A decision is expected this summer. Meanwhile, Johnson will continue to have plenty on his plate. One may wonder how he copes with the scale of his responsibilities.
A couple of factors come into play: 1. Johnson is highly organized. 2. His wife Suzi.
Johnson usually begins his workday with a touch of decluttering. He will go through his emails and hit "unsubscribe" if the content is no longer relevant. He will then get to the important stuff, going through industry newsletters and websites, most notably Sports Business Journal and Billboard, to stay up to speed on things.
"I find that calendar management and time management are the absolute key to being productive as well as proficient at your job, because you can let calendars get out of control," he said. "And some days it does."

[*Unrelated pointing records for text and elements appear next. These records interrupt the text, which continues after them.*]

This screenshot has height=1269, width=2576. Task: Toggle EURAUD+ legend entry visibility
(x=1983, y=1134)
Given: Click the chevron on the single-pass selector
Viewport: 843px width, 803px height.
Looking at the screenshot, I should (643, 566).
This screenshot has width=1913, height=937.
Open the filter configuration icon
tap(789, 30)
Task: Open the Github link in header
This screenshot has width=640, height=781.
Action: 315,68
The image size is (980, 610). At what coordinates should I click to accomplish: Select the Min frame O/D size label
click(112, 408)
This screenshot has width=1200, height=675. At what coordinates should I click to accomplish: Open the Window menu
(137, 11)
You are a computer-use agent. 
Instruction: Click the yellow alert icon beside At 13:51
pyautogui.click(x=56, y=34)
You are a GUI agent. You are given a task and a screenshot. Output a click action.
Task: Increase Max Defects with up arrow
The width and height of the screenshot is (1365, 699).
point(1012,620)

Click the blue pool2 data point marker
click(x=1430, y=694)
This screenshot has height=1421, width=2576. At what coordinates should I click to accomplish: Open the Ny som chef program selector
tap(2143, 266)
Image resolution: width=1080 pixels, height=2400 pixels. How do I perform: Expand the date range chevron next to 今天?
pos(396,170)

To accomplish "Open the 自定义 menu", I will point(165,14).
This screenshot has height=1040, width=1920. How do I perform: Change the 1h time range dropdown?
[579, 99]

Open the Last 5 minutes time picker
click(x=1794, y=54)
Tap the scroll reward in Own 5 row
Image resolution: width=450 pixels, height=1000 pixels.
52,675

That leads to the second part: Balancing his professional responsibilities with those as a husband and father of two adult children, Savanna and Haley.
Johnson met Suzi when he was already in the business in Lakeland, so there were no surprises when they married. It has worked out just fine.
Suzi has often told friends, "The hardest thing about deciding to say yes and marry Allen was, is it better to be number two in his life or number one in somebody else's?"
Their personal game plan means getting out the calendar on Sundays and deciding how much free time he has, what works for a family dinner, and adjust accordingly.
For 30 years and while raising two wonderful daughters, this system has worked for them. Balancing a demanding career and profession is a challenge they accept.
Everything does not go smoothly every day. Most notably, on the entertainment side, Sir Elton John canceled his scheduled concert in December 2019 just minutes after he was set to perform because of an ear infection.
"There was no indication that he was not going to be able to perform that night," Johnson said. "You don’t move in that much equipment — 18 semi-trucks, load in, have that much labor going, thinking no one is going to perform. We had no notification from the promoter or anyone else. All I knew was that he had a doctor coming by, which is not unusual. This [doctor] came by twice. My first indication was when I got a call from one of our security guards who said, ‘He just left.’''
Sir Elton John may have left the building, but otherwise the shows go on.
You can thank Allen Johnson and his team for making much of that happen in Orlando.